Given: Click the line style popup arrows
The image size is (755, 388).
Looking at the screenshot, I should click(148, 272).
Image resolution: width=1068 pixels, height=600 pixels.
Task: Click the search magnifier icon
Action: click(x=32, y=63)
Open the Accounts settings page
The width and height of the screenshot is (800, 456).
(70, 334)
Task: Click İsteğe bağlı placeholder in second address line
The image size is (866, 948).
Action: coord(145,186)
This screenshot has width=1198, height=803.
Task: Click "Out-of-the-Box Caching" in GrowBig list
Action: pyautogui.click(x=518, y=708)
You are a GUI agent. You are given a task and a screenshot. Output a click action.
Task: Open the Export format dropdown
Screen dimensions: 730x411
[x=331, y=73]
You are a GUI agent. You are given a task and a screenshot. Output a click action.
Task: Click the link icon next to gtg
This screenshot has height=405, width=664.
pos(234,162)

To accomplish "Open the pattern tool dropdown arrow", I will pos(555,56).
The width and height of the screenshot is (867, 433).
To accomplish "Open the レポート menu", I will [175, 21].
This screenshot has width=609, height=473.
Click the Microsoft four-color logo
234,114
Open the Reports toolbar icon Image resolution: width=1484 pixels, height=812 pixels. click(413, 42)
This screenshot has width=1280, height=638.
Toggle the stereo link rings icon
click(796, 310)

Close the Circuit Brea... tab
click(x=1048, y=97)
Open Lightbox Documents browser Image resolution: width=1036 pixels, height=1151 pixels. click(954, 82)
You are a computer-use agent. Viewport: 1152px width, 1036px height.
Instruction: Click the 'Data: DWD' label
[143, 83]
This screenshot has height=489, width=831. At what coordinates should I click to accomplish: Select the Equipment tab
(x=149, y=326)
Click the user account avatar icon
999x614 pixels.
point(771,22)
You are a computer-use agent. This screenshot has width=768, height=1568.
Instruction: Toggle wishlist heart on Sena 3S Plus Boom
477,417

□ □ □ □

** Work task **
Please transcribe exactly the line containing "You are a computer-use agent. This" and every line after it to the end of the data, and no other lines.

** Written response **
You are a computer-use agent. This screenshot has width=768, height=1568.
Instruction: Toggle wishlist heart on Sena 3S Plus Boom
477,417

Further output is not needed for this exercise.